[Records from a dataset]
════════════════════
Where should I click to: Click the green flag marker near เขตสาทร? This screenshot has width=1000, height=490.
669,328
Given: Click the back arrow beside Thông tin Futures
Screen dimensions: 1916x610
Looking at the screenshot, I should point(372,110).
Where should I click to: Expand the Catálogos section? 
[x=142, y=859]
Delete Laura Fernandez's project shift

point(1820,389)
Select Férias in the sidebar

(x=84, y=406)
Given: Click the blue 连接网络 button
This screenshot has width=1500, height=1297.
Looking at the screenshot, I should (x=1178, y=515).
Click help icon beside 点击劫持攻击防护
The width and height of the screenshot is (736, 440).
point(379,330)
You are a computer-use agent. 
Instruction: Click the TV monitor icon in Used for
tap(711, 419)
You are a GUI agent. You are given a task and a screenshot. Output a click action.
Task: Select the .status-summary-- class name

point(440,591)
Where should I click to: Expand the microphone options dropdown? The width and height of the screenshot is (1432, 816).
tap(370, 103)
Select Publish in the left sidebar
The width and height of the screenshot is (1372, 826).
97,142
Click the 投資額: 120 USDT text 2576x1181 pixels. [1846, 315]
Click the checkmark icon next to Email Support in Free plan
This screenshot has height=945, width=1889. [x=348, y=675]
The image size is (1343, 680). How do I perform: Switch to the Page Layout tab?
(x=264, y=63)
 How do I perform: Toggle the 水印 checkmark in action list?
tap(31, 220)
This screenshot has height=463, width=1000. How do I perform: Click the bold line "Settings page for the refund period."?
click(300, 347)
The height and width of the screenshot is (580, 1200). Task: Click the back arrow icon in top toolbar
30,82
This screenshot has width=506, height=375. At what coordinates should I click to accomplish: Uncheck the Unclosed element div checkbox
════════════════════
# Aim of the task
From the records above, return each line that includes "agent".

# Response
You are a computer-use agent. 
You are a GUI agent. You are given a task and a screenshot. Output a click action.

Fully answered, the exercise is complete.